Work on the statue began Tuesday in downtown Budapest, according to Klubradio, a news station known to be critical of the government. The protest was held that evening adjacent to the U.S. Embassy building, with protesters carrying signs saying the memorial is “a falsification of Hungary’s history.”
The Freedom Square monument, due to be completed in May, will pay tribute to “all Hungarian victims with the erection of the monument commemorating the tragic German occupation and the memorial year to mark the 70th anniversary of the Holocaust,” according to the Hungarian Government Information Center.
The Jewish community has argued that the memorial removes any responsibility from the Hungarian government of that time for the death of Hungarian Jews.

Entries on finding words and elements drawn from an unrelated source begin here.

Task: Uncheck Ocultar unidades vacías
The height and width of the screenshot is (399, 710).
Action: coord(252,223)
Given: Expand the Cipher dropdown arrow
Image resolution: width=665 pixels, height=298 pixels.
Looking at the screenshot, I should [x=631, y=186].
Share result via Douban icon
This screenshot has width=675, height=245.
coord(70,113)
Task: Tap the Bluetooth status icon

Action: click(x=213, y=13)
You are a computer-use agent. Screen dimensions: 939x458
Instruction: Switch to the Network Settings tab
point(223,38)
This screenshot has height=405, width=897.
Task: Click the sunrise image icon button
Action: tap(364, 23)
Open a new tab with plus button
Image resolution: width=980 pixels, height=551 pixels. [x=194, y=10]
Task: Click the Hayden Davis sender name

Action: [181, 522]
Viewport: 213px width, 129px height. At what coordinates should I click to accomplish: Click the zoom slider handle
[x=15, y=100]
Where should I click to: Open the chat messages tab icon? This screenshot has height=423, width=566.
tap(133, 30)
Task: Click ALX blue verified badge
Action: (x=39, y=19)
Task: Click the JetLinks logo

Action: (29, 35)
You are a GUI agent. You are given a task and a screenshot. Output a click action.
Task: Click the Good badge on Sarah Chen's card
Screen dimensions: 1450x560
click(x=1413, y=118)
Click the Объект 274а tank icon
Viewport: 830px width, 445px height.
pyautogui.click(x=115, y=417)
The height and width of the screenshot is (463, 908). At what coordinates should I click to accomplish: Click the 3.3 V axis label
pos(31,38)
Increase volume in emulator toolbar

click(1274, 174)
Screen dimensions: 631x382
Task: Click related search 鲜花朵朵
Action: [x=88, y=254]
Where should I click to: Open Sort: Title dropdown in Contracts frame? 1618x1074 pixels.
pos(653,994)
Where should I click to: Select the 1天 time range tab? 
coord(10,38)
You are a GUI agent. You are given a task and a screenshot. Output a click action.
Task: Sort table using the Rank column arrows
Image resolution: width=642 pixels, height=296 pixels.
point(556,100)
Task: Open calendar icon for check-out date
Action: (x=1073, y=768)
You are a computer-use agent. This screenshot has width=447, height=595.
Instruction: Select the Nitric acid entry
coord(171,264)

Along with the Jewish community, the protesters included Hungarian opposition politicians and civil activists.
Construction was halted before the general elections, held over the weekend, due to the opposition of the Jewish community.
Andras Heisler, president of the Hungarian Jewish community, told Klubradio that the start of construction was a surprise to the leadership of the Jewish community, coming just days after the elections in which the ultranationalist Jobbik party garnered 23 percent of the vote — an increase of 6 percent from four years ago.
Following Sunday’s elections, Jewish community leaders congratulated the winning Fidesz party, notably its leader, Prime Minister Viktor Orban.